The money is the second installment of $3.5 billion earmarked under the Infrastructure Act of 2021 signed by President Joe Biden. Sites targeted for cleanup include a lead-contaminated neighborhood in Atlanta’s Westside and a former dry-cleaning solvent dispenser in Tampa, Florida.
The money will also be used to accelerate the cleanup of 100 ongoing Superfund projects across the United States, the EPA said. The agency is committed to eliminating a long-standing backlog in the Superfonds program, created in 1980 to clean up sites contaminated by hazardous substances. The program has dragged on for years due to a lack of funding.
THE The EPA announced initial funding of $1 billion from the Infrastructure Act in December 2021.
While the agency is accelerating the cleanup of contaminated sites in communities across the country, “our work is not yet done,” EPA Administrator Michael Regan said in a statement Friday. “We continue to build on this momentum to ensure that communities living near many of the most serious uncontrolled or abandoned contamination releases finally get the investments and protections they deserve.”

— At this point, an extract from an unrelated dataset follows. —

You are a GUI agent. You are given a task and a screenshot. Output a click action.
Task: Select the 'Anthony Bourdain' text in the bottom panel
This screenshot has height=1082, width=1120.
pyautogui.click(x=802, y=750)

Of the new cleaning sites announced Friday, 60% are in low-income or minority communities that are chronically over-polluted, Regan said.

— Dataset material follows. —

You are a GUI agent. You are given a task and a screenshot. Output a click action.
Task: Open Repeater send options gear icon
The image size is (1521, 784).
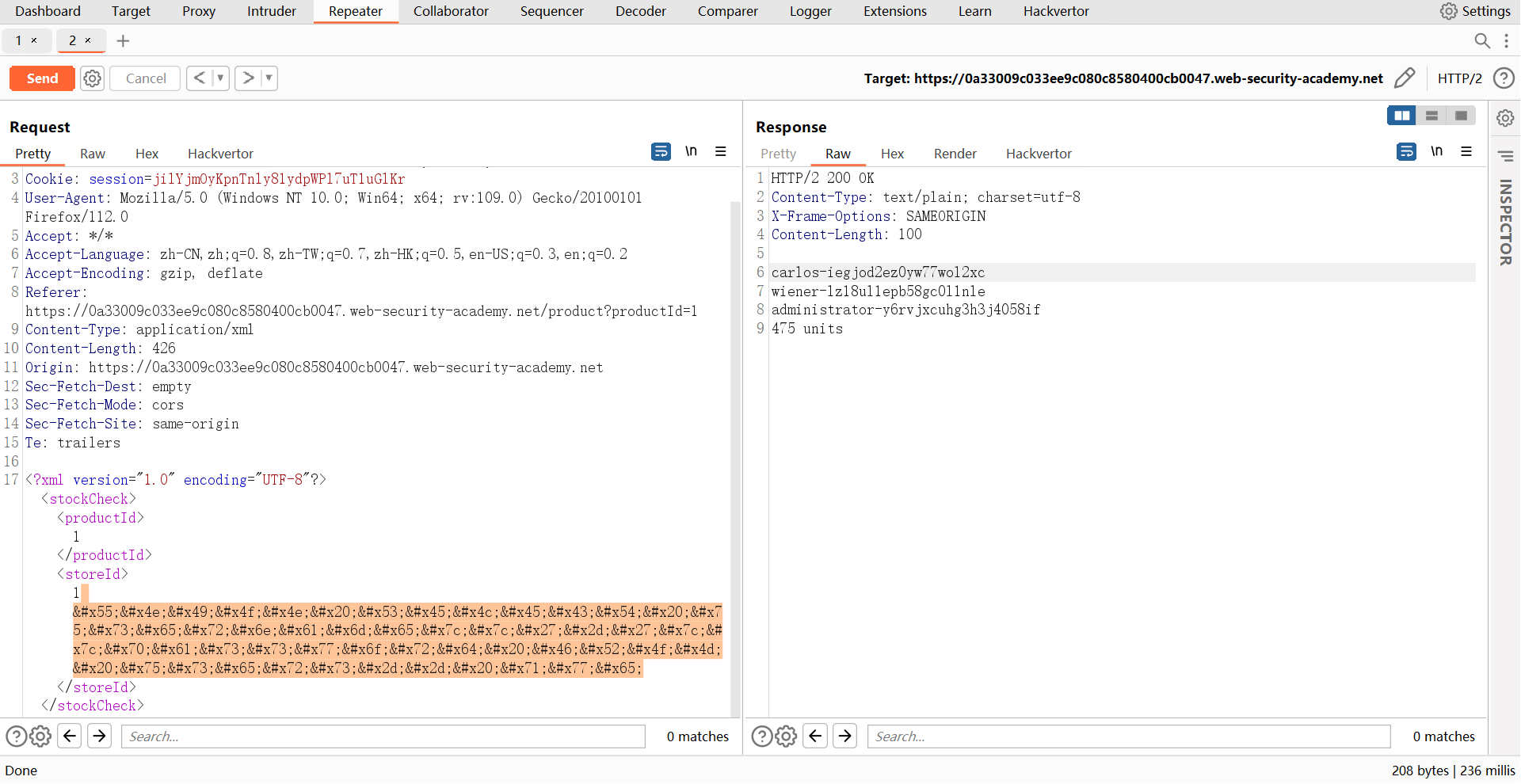(x=93, y=78)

Thousands of contaminated sites exist across the country as a result of hazardous waste dumped – often illegally – left uncovered or mismanaged, including at manufacturing facilities, treatment plants, landfills and mining sites. .
Superfund cleanups help transform contaminated properties and create jobs in overstretched communities, while reallocating these sites to a wide range of uses, including public parks, retail, offices, homes and solar power generation, the EPA said.

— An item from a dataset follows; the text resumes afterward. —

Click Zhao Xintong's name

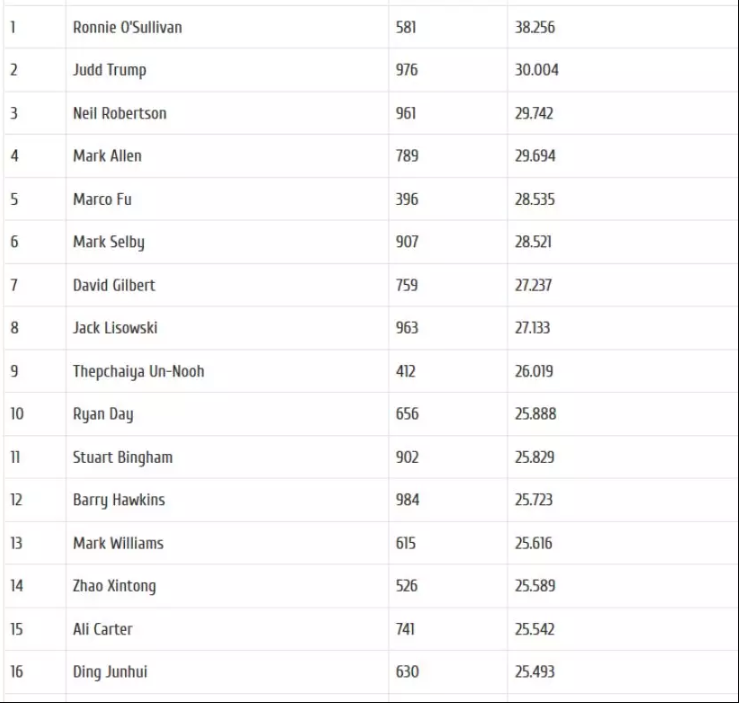point(114,586)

Along with the Atlanta and Tampa projects, the money will also go to a groundwater contamination site in Indianapolis, a former tannery in Danvers, Massachusetts, and a former metal stamping and iron shop. tools and dies near Saint-Louis.
In all, new projects in 14 states and Puerto Rico will receive funding, says the EPA.
About $50 million will go towards cleaning up lead contamination in a residential area of Atlanta. The Westside project has been waiting for years to access federal funds. Experts say it’s unclear exactly where the lead came from, but it likely comes from metal smelters that were once common on Atlanta’s Westside.
The cleanup money “couldn’t come soon enough,” Sen. Raphael Warnock, D-Ga., said in a Friday conference call with Regan and other officials. “This accelerated schedule would not be possible without this historic investment.”
Similarly, a project in Tampa was identified as a Superfund site in 1999 but remains contaminated, said Rep. Kathy Castor, D-Fla.
The site is close to where she and her husband were married, Castor said. In an apparent nod to Warnock’s status as a pastor, Castor said while “having faith is important, there’s nothing like having resources” to clean up the mess. pollution.